* YOUR INSTRUCTIONS:
Write the data out verbatim.
* * * * *
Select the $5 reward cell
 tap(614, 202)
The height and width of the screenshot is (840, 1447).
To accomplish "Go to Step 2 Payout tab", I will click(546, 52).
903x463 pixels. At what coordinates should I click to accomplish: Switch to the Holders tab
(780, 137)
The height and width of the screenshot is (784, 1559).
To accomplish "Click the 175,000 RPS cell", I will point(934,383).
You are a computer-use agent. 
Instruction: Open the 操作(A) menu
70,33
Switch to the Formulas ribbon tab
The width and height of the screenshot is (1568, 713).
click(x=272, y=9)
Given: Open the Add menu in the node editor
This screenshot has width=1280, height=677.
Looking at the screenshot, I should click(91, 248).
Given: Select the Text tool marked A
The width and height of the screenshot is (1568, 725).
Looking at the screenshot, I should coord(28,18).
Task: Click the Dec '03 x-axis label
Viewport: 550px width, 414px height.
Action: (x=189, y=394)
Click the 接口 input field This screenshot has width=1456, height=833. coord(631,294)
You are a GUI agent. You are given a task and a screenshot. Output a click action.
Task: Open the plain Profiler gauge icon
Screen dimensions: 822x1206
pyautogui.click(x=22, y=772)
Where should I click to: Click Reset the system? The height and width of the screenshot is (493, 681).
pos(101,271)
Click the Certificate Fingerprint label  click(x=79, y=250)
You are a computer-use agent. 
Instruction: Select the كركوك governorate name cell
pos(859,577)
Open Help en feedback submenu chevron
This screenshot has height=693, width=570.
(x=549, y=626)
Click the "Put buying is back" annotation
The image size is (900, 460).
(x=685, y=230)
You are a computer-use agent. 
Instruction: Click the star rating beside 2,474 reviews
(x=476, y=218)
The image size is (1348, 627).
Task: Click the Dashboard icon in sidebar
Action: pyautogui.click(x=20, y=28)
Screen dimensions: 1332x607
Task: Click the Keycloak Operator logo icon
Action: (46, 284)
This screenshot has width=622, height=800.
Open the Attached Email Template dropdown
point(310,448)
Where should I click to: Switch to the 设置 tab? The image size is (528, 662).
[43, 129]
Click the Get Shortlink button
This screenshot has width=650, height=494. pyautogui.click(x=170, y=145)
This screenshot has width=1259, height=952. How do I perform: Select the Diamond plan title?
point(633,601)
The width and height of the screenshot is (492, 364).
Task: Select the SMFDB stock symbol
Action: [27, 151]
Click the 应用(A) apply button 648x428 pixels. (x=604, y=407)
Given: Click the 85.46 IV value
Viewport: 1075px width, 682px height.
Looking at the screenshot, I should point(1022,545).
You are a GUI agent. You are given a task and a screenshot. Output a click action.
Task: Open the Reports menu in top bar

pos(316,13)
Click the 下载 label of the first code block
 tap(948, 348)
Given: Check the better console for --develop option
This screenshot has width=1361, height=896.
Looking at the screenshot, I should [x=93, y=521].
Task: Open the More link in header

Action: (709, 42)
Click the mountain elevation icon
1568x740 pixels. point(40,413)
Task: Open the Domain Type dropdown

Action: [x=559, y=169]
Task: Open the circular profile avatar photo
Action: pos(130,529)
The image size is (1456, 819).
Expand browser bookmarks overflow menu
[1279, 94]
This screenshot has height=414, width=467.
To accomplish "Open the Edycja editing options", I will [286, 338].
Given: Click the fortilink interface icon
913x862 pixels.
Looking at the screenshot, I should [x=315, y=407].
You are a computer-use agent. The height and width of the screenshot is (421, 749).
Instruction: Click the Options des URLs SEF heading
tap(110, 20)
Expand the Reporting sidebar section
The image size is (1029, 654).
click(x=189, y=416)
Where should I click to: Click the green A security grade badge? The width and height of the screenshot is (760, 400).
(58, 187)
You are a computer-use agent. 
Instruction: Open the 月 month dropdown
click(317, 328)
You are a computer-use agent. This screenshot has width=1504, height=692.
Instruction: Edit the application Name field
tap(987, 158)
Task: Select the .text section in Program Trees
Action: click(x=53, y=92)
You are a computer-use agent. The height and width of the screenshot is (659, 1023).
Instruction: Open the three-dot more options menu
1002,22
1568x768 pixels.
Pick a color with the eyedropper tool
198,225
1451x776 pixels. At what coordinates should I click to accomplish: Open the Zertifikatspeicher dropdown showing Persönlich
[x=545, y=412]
* * * * *
* EXERCISE RESPONSE:
Select the $5 reward cell
 tap(614, 202)
The height and width of the screenshot is (840, 1447).
To accomplish "Go to Step 2 Payout tab", I will click(546, 52).
903x463 pixels. At what coordinates should I click to accomplish: Switch to the Holders tab
(780, 137)
The height and width of the screenshot is (784, 1559).
To accomplish "Click the 175,000 RPS cell", I will point(934,383).
You are a computer-use agent. 
Instruction: Open the 操作(A) menu
70,33
Switch to the Formulas ribbon tab
The width and height of the screenshot is (1568, 713).
click(x=272, y=9)
Given: Open the Add menu in the node editor
This screenshot has width=1280, height=677.
Looking at the screenshot, I should click(91, 248).
Given: Select the Text tool marked A
The width and height of the screenshot is (1568, 725).
Looking at the screenshot, I should coord(28,18).
Task: Click the Dec '03 x-axis label
Viewport: 550px width, 414px height.
Action: (x=189, y=394)
Click the 接口 input field This screenshot has width=1456, height=833. coord(631,294)
You are a GUI agent. You are given a task and a screenshot. Output a click action.
Task: Open the plain Profiler gauge icon
Screen dimensions: 822x1206
pyautogui.click(x=22, y=772)
Where should I click to: Click Reset the system? The height and width of the screenshot is (493, 681).
pos(101,271)
Click the Certificate Fingerprint label  click(x=79, y=250)
You are a computer-use agent. 
Instruction: Select the كركوك governorate name cell
pos(859,577)
Open Help en feedback submenu chevron
This screenshot has height=693, width=570.
(x=549, y=626)
Click the "Put buying is back" annotation
The image size is (900, 460).
(x=685, y=230)
You are a computer-use agent. 
Instruction: Click the star rating beside 2,474 reviews
(x=476, y=218)
The image size is (1348, 627).
Task: Click the Dashboard icon in sidebar
Action: pyautogui.click(x=20, y=28)
Screen dimensions: 1332x607
Task: Click the Keycloak Operator logo icon
Action: (46, 284)
This screenshot has width=622, height=800.
Open the Attached Email Template dropdown
point(310,448)
Where should I click to: Switch to the 设置 tab? The image size is (528, 662).
[43, 129]
Click the Get Shortlink button
This screenshot has width=650, height=494. pyautogui.click(x=170, y=145)
This screenshot has width=1259, height=952. How do I perform: Select the Diamond plan title?
point(633,601)
The width and height of the screenshot is (492, 364).
Task: Select the SMFDB stock symbol
Action: [27, 151]
Click the 应用(A) apply button 648x428 pixels. (x=604, y=407)
Given: Click the 85.46 IV value
Viewport: 1075px width, 682px height.
Looking at the screenshot, I should point(1022,545).
You are a GUI agent. You are given a task and a screenshot. Output a click action.
Task: Open the Reports menu in top bar

pos(316,13)
Click the 下载 label of the first code block
 tap(948, 348)
Given: Check the better console for --develop option
This screenshot has width=1361, height=896.
Looking at the screenshot, I should [x=93, y=521].
Task: Open the More link in header

Action: (709, 42)
Click the mountain elevation icon
1568x740 pixels. point(40,413)
Task: Open the Domain Type dropdown

Action: [x=559, y=169]
Task: Open the circular profile avatar photo
Action: pos(130,529)
The image size is (1456, 819).
Expand browser bookmarks overflow menu
[1279, 94]
This screenshot has height=414, width=467.
To accomplish "Open the Edycja editing options", I will [286, 338].
Given: Click the fortilink interface icon
913x862 pixels.
Looking at the screenshot, I should [x=315, y=407].
You are a computer-use agent. The height and width of the screenshot is (421, 749).
Instruction: Click the Options des URLs SEF heading
tap(110, 20)
Expand the Reporting sidebar section
The image size is (1029, 654).
click(x=189, y=416)
Where should I click to: Click the green A security grade badge? The width and height of the screenshot is (760, 400).
(58, 187)
You are a computer-use agent. 
Instruction: Open the 月 month dropdown
click(317, 328)
You are a computer-use agent. This screenshot has width=1504, height=692.
Instruction: Edit the application Name field
tap(987, 158)
Task: Select the .text section in Program Trees
Action: click(x=53, y=92)
You are a computer-use agent. The height and width of the screenshot is (659, 1023).
Instruction: Open the three-dot more options menu
1002,22
1568x768 pixels.
Pick a color with the eyedropper tool
198,225
1451x776 pixels. At what coordinates should I click to accomplish: Open the Zertifikatspeicher dropdown showing Persönlich
[x=545, y=412]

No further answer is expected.